McLain v. City of Chicago

127 Ill. App. 489 | Ill. App. Ct. | 1906

Mr. Justice Baker

delivered the opinion of the court.

Appellee began before a justice of the peace two actions of debt against appellant, each to recover a penalty for a violation of an ordinance of the city of Chicago. The cases were taken to the Criminal Court by appeal and were there tried together and in each case there was a verdict finding the defendant guilty of a violation of said ordinance and assessing “ the penalty at the sum of two hundred dollars.” A motion for a new trial was in each case overruled and judgment entered upon the verdict, and from each judgment the defendant took an appeal to this court. The cases were by agreement heard together in this court, upon the same transcript, abstract and briefs.
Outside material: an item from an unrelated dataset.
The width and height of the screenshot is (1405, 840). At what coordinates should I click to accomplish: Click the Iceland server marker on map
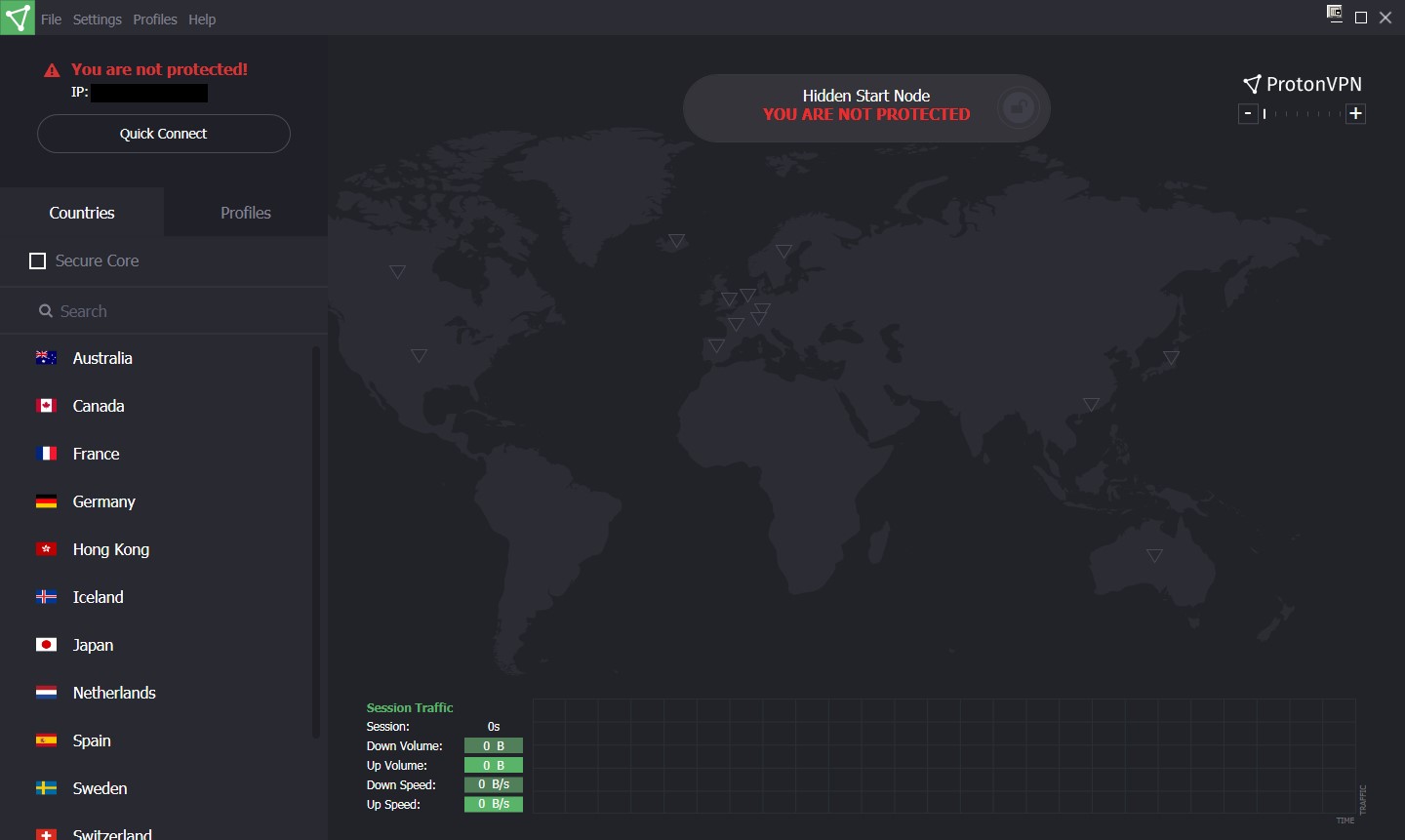tap(676, 240)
Harry Crouch was a witness in both cases for the plaintiff and his testimony in each case was material and important. On his cross-examination counsel for the defendant made the following statement to the court: “ If the court please, I am informed that this witness was convicted for stealing harness, and has served a term in the Bridewell, and I would like to ask him if he was not so convicted and served a term in the Bridewell.”
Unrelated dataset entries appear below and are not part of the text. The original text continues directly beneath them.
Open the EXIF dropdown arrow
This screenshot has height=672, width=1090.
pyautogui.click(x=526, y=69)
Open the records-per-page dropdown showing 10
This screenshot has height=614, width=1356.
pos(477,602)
And the court said: “That is improper and I will not let you go into that.” To which ruling of the court counsel for McLain excepted.
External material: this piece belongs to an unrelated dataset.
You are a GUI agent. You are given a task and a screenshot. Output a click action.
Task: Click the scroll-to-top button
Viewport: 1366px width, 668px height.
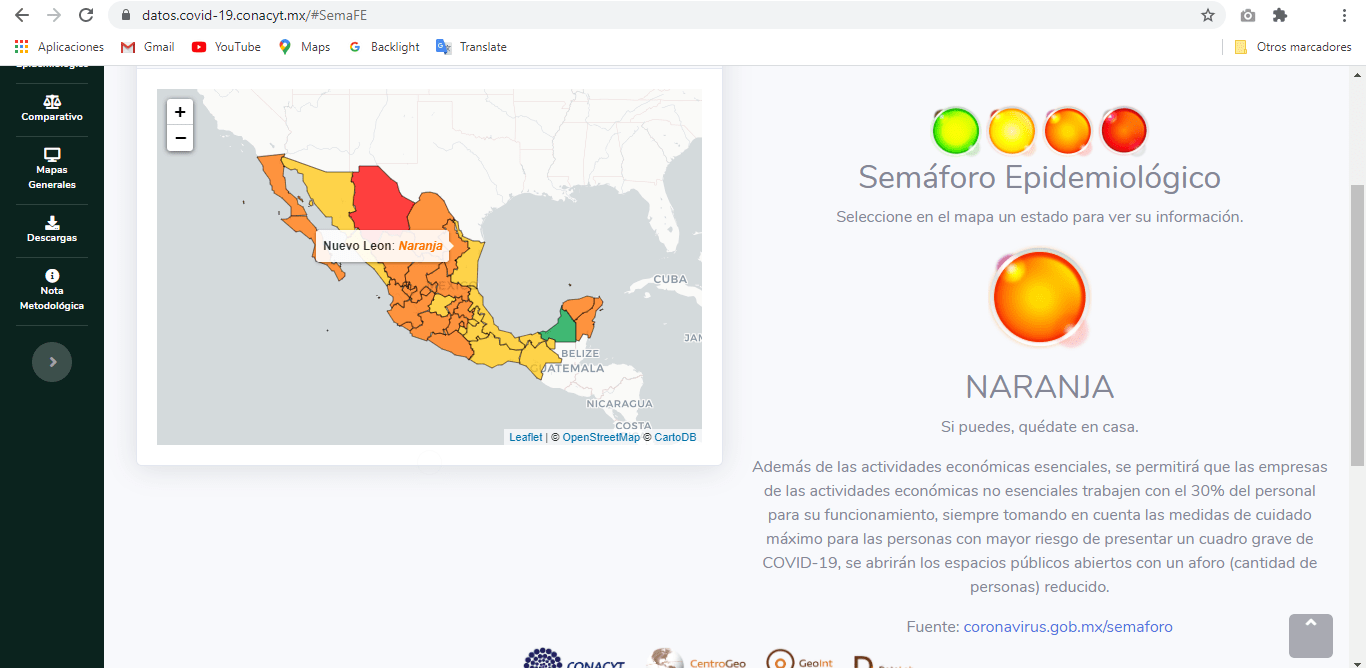click(x=1310, y=635)
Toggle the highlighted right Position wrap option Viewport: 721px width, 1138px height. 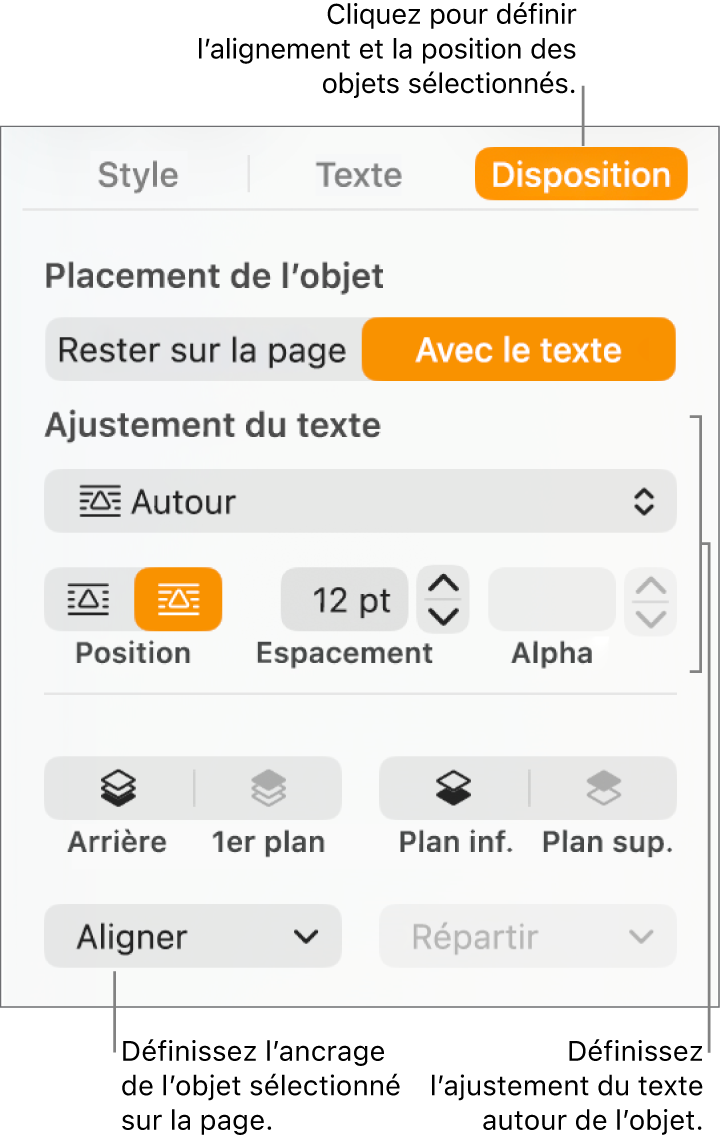178,599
A proceeding to collect a penalty for the violation of a city ordinance is a civil suit. Hoyer v. Mascoutah, 59 Ill. 137.

Section 1 of the Act “ in regard to evidence and depositions in civil cases 1 provides,’ that no person shall be disqualified as a witness because of his conviction of any crime, but such conviction may be shown for the purpose of affecting the credibility of such witness; and the fact of such conviction may be proven like any fact not of record, either by the witness himself (who shall be compelled to testify thereto) or by any other witness cognizant of such conviction, as impeaching testimony.”

It is only the conviction of an infamous offense that disqualifies a witness at common law, and it is only evidence of the conviction of an infamous offense that can, under the statute, be given for the purpose of affecting the credibility of a witness. Matzenbaugh v. The People, 194 Ill. 108; Bartholomew v. The People, 104 id. 601.

All crimes were not infamous at common law, and it was the infamy of the crime and not the nature or mode of the punishment that rendered the witness incompetent. Grand larceny is punishable by imprisonment in the penitentiary, petty larceny by imprisonment in the county jail or house of correction, and the proof offered and excluded was therefore proof that the witness had been convicted of petty larceny only.

Section 7 of Division 2 of the Criminal Code provides that every person convicted of certain crimes therein named, including “ larceny,” shall be deemed infamous and be incapable of holding office or voting at any election. Petty larceny at common law is a felony and the offender an incompetent witness after conviction and sentence. Rex v. Davis, 5 Mod. 75; Sylvester v. State, 71 Ala. 25; Lyford v. Farrar, 31 N. H. 316; 16 Eng. and Amer. Encyc. of Law, 2nd Ed., 946.

The statute declares that a person convicted of larceny shall be deemed infamous and makes no distinction between grand and petty larceny. The common law made none.

The purpose of the statute in relation to evidence and depositions is only to remove the common law disability and allow witnesses to testify who were thereby excluded. It neither directly nor by implication enlarges or diminishes the class of cases wherein convictions discredit the witness. Bartholomew v. The People, supra. As conviction of petty larceny disqualified a witness at common law, it may, we think, under our statute be shown to affect the credibility of the witness, by the witness himself.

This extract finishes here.